While studying for his final exams he made the active decision to enjoy himself, and so turned his study notes into a comic. As he read the comic he found that not only was he having fun, but he was actually retaining the information that he was reading.


His personal discovery is one that has been supported by research. In Sheffield Hallam University, Dr Paul Aleixo was the lead researcher whose study was to see which way students best engaged with the material in the lessons. The project presented the information in three ways – comic book pages, text-only and text alongside images. Participants were then asked to undertake a test which would check how much they had remembered. These tests showed that there were significantly high memory scores in the comic condition compared with both the text only and partial comic options.


Dr Aleixo was in no doubt about what these results meant, stating: “The findings of our research has provided evidence to support the idea of using comic books to create instructional materials such as textbooks.”

***

[Direction 1]
Duplicate the passage on learning from comics, starting at "While studying for" and ending at "partial comic options.".
[Direction 2]
Finish out the next part of the passage on learning from comics, picking up after its final sentence.

***

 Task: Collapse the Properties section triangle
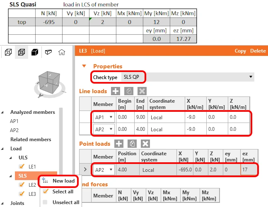coord(84,66)
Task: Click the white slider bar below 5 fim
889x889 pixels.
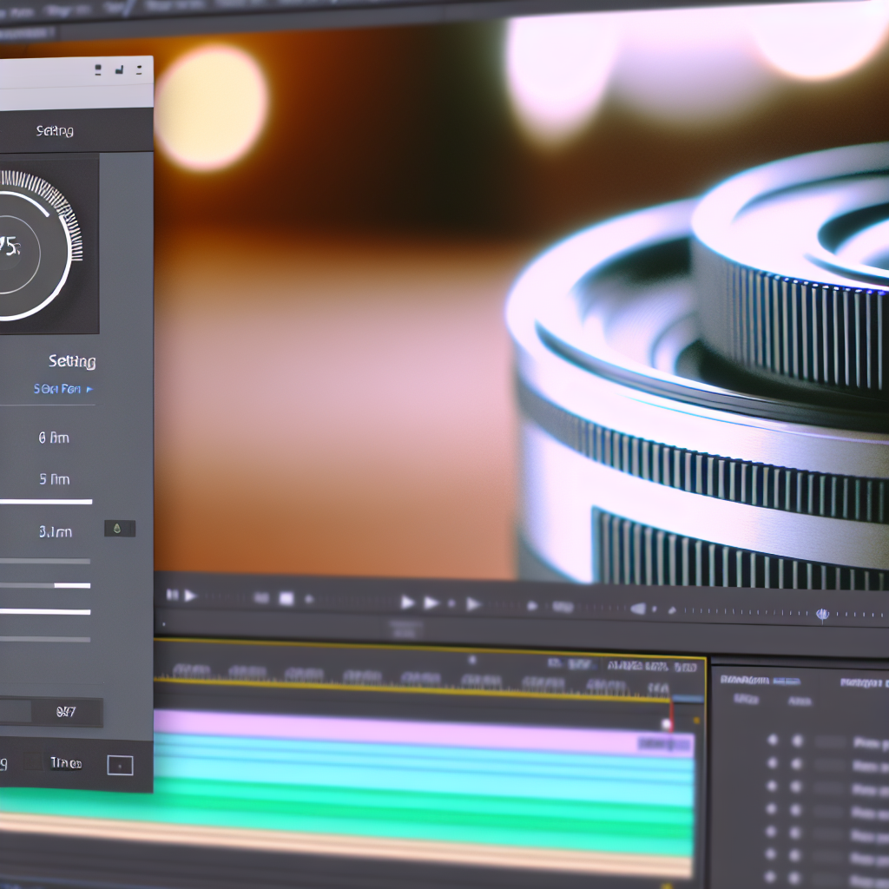Action: 45,502
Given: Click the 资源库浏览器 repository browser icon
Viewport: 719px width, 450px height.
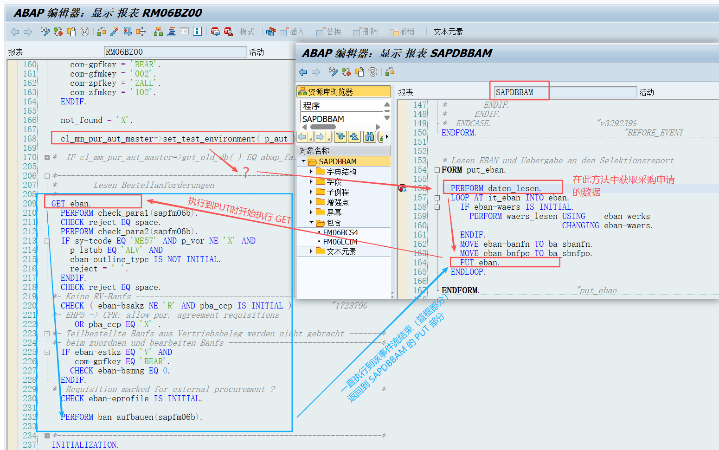Looking at the screenshot, I should pyautogui.click(x=303, y=91).
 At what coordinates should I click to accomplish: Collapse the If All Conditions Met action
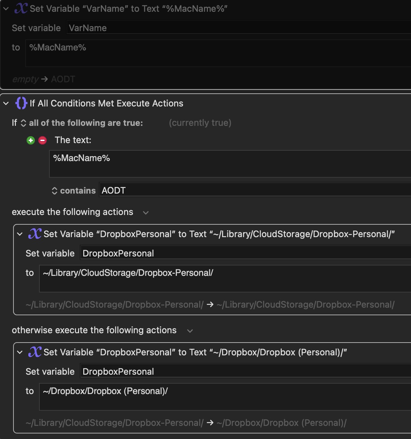[x=6, y=103]
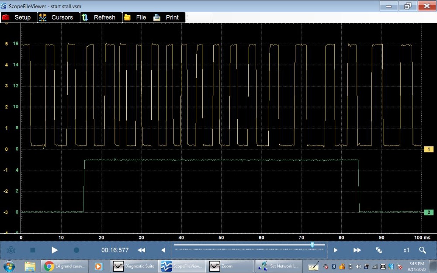Step forward one frame arrow

coord(336,250)
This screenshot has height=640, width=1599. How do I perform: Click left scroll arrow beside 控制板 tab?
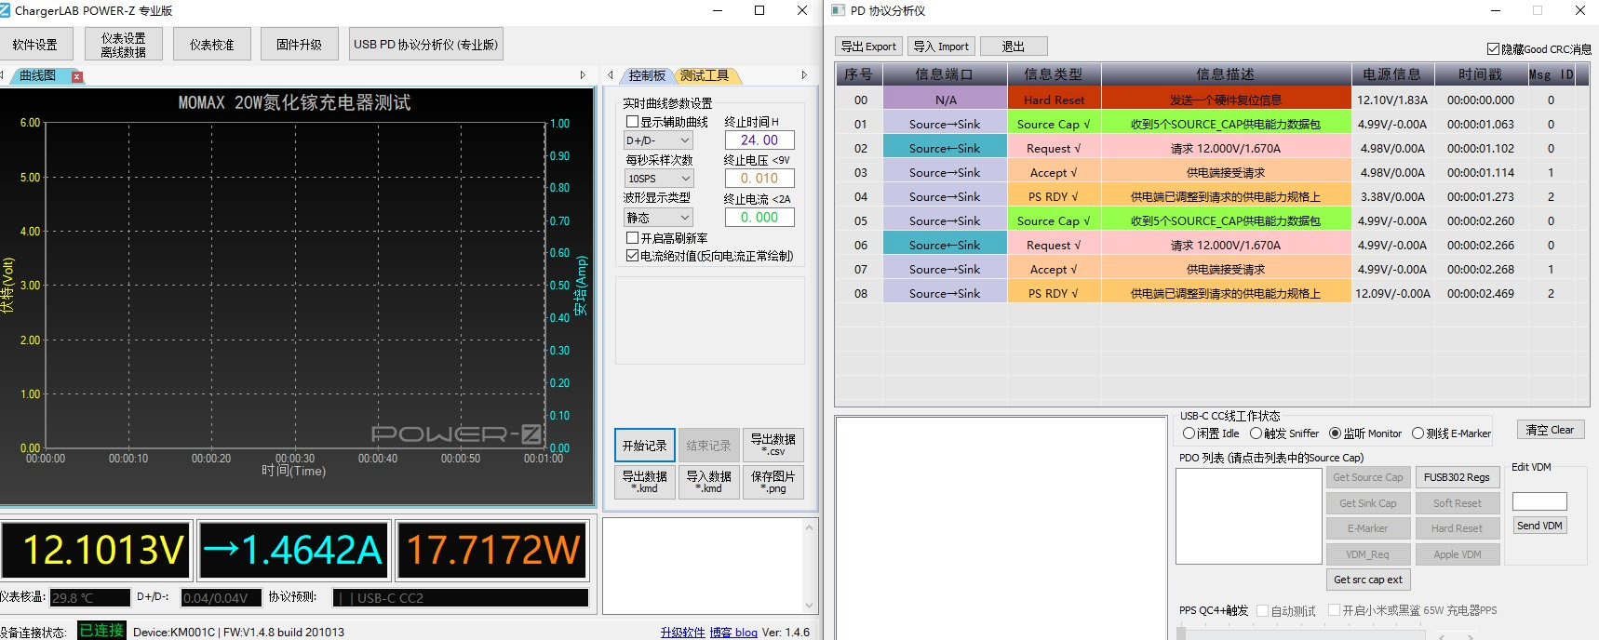(611, 75)
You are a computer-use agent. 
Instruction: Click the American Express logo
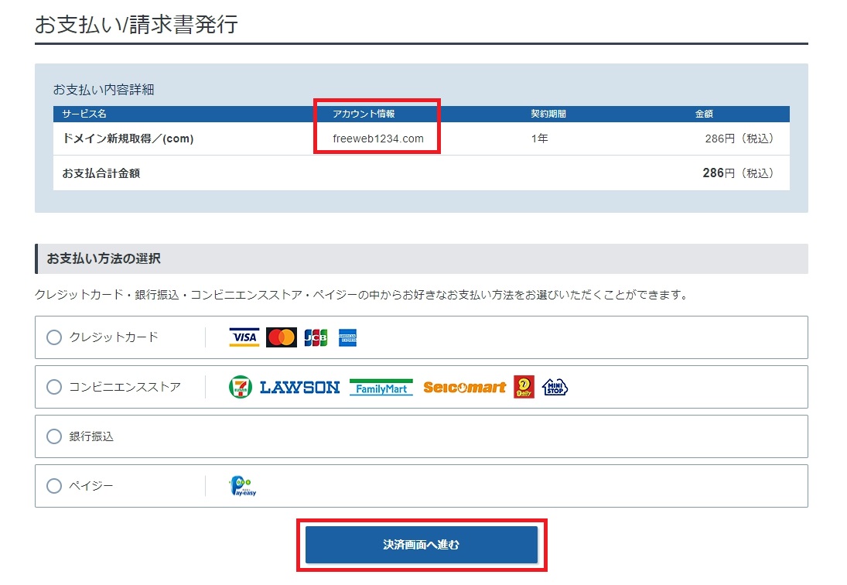tap(348, 337)
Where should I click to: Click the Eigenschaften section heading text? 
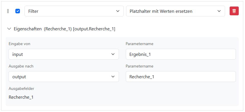[28, 29]
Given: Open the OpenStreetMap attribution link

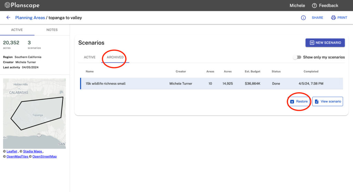Looking at the screenshot, I should (x=44, y=156).
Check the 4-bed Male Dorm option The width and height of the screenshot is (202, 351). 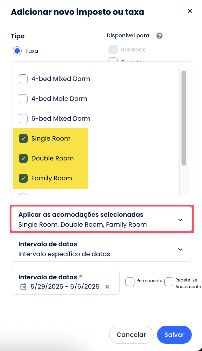[23, 99]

***

[Exercise result 1]
While studying for his final exams he made the active decision to enjoy himself, and so turned his study notes into a comic. As he read the comic he found that not only was he having fun, but he was actually retaining the information that he was reading.


His personal discovery is one that has been supported by research. In Sheffield Hallam University, Dr Paul Aleixo was the lead researcher whose study was to see which way students best engaged with the material in the lessons. The project presented the information in three ways – comic book pages, text-only and text alongside images. Participants were then asked to undertake a test which would check how much they had remembered. These tests showed that there were significantly high memory scores in the comic condition compared with both the text only and partial comic options.

[Exercise result 2]
That is exactly what Dekko Comics have been doing with their first three issues, and the results have been overwhelmingly positive.


As one mother put it: “What made my day was I had to ask my daughter to STOP reading Issue 3 on the way home or she would be sick in the car, but she said ‘I find reading this comic like being in a ditch - easy to get in, but so difficult to get out of.’”


Dekko Comics have proven particularly useful for students with dyslexia, autism and more. This is due to their focus on visual learning, the easier-to-read exaggerated facial expressions, and the colour-coded teaching style.


If more students viewed learning as something easy to get into but difficult to stop, then maybe less people would be feeling let down by a system that is so crucial and yet refuses to change.